***** TASK MATERIAL

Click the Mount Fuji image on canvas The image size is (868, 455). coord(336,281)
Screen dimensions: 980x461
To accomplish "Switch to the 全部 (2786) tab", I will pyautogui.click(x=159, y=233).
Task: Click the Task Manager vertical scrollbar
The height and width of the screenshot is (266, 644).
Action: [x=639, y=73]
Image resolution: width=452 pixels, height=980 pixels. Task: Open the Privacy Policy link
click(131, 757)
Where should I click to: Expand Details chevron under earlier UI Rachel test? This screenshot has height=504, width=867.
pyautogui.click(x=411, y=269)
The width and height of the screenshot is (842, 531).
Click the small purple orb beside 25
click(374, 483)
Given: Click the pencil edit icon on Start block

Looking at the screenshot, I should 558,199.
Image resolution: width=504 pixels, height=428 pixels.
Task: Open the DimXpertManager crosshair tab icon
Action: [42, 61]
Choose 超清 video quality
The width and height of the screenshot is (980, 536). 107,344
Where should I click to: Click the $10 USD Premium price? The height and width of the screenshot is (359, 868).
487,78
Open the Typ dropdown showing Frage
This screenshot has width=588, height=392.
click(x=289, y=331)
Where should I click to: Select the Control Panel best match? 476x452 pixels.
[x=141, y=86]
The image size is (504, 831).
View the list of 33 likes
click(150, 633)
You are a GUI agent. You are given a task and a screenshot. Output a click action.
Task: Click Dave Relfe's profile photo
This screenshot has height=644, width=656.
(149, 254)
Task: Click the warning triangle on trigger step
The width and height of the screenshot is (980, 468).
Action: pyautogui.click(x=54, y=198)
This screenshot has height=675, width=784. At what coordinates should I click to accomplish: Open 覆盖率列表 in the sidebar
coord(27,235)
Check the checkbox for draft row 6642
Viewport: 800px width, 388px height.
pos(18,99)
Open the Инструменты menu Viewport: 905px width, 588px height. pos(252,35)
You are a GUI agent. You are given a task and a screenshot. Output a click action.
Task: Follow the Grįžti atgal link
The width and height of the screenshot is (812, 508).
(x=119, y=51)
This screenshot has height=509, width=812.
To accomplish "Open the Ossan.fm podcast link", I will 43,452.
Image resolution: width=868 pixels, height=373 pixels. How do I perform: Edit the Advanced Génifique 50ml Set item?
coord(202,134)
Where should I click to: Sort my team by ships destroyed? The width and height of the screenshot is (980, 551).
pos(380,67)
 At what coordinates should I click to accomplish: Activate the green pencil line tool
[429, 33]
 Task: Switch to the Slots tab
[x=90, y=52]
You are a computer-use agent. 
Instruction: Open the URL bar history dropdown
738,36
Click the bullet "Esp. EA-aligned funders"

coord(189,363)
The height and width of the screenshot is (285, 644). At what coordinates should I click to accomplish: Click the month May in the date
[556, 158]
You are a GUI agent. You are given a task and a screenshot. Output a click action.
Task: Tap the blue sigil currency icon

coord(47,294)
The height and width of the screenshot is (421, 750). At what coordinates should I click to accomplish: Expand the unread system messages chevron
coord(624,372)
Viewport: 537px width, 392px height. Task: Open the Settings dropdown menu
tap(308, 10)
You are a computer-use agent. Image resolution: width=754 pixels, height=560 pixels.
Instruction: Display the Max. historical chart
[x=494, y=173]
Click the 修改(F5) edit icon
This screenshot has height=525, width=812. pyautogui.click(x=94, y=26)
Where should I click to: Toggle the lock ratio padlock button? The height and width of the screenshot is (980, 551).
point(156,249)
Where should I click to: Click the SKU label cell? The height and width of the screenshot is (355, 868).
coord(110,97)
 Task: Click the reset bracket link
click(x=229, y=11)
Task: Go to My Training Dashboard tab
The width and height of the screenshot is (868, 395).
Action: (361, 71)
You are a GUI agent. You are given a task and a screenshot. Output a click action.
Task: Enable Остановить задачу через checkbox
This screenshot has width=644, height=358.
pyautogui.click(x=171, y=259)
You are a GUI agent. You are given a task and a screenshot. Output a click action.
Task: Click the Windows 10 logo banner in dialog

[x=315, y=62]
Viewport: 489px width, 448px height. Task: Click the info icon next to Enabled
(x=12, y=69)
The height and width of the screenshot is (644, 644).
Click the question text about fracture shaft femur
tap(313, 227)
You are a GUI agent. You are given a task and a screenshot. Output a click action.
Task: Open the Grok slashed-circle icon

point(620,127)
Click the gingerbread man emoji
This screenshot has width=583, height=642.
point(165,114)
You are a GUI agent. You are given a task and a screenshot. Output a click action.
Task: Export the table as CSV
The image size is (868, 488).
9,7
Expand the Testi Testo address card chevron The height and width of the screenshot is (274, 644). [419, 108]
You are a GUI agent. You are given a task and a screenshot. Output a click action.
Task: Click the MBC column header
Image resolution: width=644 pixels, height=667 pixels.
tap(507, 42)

**********

Determine the number of lines in the entries that contain "will", then write that number alone.

## ANSWER TO THIS TASK
2